## ASSIGNMENT
Scan the records for lines holding "Given". Say how many there are and give nothing else.

(Records excerpted from a collection)
################

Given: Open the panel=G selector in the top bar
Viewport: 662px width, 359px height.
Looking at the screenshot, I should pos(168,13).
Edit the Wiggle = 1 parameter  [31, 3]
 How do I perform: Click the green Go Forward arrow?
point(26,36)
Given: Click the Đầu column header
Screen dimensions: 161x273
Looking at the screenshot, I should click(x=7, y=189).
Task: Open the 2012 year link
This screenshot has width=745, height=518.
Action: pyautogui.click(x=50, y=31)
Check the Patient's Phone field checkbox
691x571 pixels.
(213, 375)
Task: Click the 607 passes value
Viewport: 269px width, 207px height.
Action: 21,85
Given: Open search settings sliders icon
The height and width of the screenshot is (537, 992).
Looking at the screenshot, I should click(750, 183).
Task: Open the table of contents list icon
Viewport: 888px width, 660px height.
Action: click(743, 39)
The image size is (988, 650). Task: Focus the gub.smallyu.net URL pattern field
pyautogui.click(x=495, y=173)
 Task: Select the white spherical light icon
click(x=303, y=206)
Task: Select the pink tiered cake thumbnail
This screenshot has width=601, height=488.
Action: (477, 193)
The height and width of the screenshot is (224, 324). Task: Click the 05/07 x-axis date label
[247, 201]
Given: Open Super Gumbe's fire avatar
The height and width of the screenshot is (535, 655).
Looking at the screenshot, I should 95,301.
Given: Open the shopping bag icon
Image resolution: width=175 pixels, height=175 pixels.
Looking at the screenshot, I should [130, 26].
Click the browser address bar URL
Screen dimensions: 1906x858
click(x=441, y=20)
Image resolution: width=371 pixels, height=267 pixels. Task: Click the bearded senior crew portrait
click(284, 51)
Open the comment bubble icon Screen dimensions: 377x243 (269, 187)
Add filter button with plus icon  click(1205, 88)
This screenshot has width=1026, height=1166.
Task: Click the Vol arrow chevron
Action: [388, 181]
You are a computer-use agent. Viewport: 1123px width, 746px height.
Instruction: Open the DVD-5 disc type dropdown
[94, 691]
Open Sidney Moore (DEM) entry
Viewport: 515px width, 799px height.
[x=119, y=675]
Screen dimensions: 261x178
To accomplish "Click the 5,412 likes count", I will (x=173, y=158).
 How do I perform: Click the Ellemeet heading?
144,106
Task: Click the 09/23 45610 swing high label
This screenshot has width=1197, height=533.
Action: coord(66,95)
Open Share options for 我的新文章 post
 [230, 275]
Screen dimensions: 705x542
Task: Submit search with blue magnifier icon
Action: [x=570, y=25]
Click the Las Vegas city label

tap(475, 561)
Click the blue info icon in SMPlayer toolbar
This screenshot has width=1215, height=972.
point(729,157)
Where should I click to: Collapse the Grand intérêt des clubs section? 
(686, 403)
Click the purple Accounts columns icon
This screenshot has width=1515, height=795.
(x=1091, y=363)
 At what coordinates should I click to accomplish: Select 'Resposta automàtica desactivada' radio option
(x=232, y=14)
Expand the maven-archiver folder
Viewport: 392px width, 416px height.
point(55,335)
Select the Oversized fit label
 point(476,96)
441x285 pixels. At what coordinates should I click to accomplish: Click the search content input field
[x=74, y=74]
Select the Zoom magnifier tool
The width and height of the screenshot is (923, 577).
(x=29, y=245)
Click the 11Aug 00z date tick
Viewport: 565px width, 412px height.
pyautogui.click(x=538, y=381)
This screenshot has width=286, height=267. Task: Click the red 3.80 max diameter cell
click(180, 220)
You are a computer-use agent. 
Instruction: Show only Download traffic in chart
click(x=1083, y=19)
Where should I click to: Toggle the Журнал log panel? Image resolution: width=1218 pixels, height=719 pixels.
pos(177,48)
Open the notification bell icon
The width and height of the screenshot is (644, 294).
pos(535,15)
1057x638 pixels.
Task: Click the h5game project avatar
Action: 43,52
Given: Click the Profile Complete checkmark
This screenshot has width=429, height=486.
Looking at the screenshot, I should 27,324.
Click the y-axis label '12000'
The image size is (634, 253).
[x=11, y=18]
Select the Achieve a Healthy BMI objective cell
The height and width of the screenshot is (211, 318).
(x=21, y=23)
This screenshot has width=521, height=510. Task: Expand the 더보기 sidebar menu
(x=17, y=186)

################

## SOLUTION BELOW
6